| QUESTÕES A RESPONDER |
• A. Segundo o texto sobre o casamento de Ana Rita Osório e Rita Rio Sousa, quais são os membros da família que há em cada andar do prédio onde ambas vivem?
• B. Transcreva, do texto sobre o casamento de Ana Rita Osório e Rita Rio Sousa, o trecho que vai de "O desfecho de" a "assumiu a companheira.".

| TEXTO EM ESTUDO |
■ ■ ■ ■ ■ ■ ■

Trabalham no setor das artes performativas e deixaram há pouco o centro da capital para comprar casa em Carnaxide, nos arredores da capital.
“Nenhuma de nós tinha pensado alguma vez casar”, contou à agência Lusa Ana Rita Osório.
O desfecho de outras histórias menos felizes fê-las dar esse passo, depois de verem pessoas que “viviam juntas há bastante tempo e ficaram desprotegidas”, quando uma delas morreu, contou Rita Rio Sousa.
Num dos casos, quando um dos elementos do casal adoeceu, o outro não pôde visitá-lo no hospital por não ser da família, chegando mesmo a haver litígio com os familiares.
“Foi uma forma de nos protegermos uma à outra, a partir do momento em que estamos a construir uma vida em conjunto. Além da questão romântica, claro!, que também é importante”, assumiu a companheira.
Mantêm uma boa relação com a família, têm sobrinhos em idade escolar, que acompanham, mas até ao casamento a família encarava a relação como um namoro, “uma coisa que ia passar”, apesar de assumirem o compromisso e viverem juntas como hoje.
“Agora deparamo-nos com outras questões”, confessou Ana Rita: “Trocámos de casa há cerca de um ano e as pessoas tendem a pensar que somos amigas, irmãs, nunca assumem que somos um casal”.
Vivem num prédio de 10 andares e em todos eles há uma família, com um pai, uma mãe e um filho.
“Quando viajamos existe a necessidade de perguntar qual é o vínculo familiar. No hotel ou quando chegamos a algum sítio pedem desculpa por ser uma cama de casal que nos está atribuída quando foi isso que pedimos. Isto tem sido uma constante”, afirmou Rita Rio.
Todos os meses têm “uma história qualquer”, associada à relação. “Perguntam sempre se somos irmãs, apesar de não sermos nada parecidas” (risos).
Não sentem discriminação, mas notam que existe “pouco à vontade para falar” sobre a questão.

■ ■ ■ ■ ■ ■ ■

| DADOS FORNECIDOS |
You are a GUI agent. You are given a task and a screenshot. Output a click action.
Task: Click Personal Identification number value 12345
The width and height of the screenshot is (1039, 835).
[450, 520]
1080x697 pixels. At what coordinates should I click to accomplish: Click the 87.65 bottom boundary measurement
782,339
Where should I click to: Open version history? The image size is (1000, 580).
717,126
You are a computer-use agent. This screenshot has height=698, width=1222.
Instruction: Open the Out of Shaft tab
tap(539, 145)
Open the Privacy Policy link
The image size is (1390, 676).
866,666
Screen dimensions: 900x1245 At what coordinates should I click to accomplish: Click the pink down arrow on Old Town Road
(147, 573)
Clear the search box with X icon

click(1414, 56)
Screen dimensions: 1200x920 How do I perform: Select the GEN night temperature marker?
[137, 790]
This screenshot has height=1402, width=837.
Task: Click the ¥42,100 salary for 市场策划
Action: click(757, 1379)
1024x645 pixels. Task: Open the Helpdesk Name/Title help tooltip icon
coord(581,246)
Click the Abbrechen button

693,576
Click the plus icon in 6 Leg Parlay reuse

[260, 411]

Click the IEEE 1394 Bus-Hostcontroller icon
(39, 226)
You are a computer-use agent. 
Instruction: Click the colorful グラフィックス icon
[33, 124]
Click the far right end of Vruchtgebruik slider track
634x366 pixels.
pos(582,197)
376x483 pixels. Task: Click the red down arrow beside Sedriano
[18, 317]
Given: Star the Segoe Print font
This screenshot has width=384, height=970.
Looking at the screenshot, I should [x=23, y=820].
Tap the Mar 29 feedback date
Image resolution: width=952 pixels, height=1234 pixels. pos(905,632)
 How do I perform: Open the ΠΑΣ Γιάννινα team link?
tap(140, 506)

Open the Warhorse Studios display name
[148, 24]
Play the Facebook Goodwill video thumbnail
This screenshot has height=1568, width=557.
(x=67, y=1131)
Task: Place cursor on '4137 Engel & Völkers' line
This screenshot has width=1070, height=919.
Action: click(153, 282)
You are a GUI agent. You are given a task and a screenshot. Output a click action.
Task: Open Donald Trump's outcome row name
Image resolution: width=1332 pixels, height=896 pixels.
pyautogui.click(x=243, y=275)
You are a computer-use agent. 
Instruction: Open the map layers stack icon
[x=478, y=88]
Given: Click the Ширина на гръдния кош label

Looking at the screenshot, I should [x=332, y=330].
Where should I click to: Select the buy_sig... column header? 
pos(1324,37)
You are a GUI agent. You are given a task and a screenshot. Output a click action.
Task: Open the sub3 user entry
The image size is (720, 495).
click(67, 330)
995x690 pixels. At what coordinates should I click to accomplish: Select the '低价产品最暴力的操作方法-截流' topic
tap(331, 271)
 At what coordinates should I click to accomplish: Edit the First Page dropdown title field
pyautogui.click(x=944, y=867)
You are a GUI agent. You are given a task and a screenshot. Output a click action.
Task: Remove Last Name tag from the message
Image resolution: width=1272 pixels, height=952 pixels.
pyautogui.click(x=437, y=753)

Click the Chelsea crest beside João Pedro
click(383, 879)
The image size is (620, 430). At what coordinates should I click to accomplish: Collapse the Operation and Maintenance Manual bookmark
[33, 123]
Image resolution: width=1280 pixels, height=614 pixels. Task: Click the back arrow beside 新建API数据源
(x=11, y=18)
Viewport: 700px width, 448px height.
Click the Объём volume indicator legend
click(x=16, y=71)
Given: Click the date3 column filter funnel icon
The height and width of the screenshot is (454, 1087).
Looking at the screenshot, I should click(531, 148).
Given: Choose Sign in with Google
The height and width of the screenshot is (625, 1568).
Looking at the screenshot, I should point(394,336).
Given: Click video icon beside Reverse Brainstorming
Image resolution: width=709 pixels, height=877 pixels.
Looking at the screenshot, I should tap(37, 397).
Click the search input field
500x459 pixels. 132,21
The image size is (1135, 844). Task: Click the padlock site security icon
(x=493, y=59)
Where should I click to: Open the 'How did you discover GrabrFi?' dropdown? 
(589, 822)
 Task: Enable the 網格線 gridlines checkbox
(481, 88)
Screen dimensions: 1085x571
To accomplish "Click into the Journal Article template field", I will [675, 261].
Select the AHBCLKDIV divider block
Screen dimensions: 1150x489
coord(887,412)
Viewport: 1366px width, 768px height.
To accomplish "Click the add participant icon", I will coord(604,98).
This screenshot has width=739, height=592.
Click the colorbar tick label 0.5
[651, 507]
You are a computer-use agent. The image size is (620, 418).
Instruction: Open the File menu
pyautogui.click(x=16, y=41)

■ ■ ■ ■ ■ ■ ■

| RESPOSTAS |
• A. Um pai, uma mãe e um filho.

• B.
O desfecho de outras histórias menos felizes fê-las dar esse passo, depois de verem pessoas que “viviam juntas há bastante tempo e ficaram desprotegidas”, quando uma delas morreu, contou Rita Rio Sousa.
Num dos casos, quando um dos elementos do casal adoeceu, o outro não pôde visitá-lo no hospital por não ser da família, chegando mesmo a haver litígio com os familiares.
“Foi uma forma de nos protegermos uma à outra, a partir do momento em que estamos a construir uma vida em conjunto. Além da questão romântica, claro!, que também é importante”, assumiu a companheira.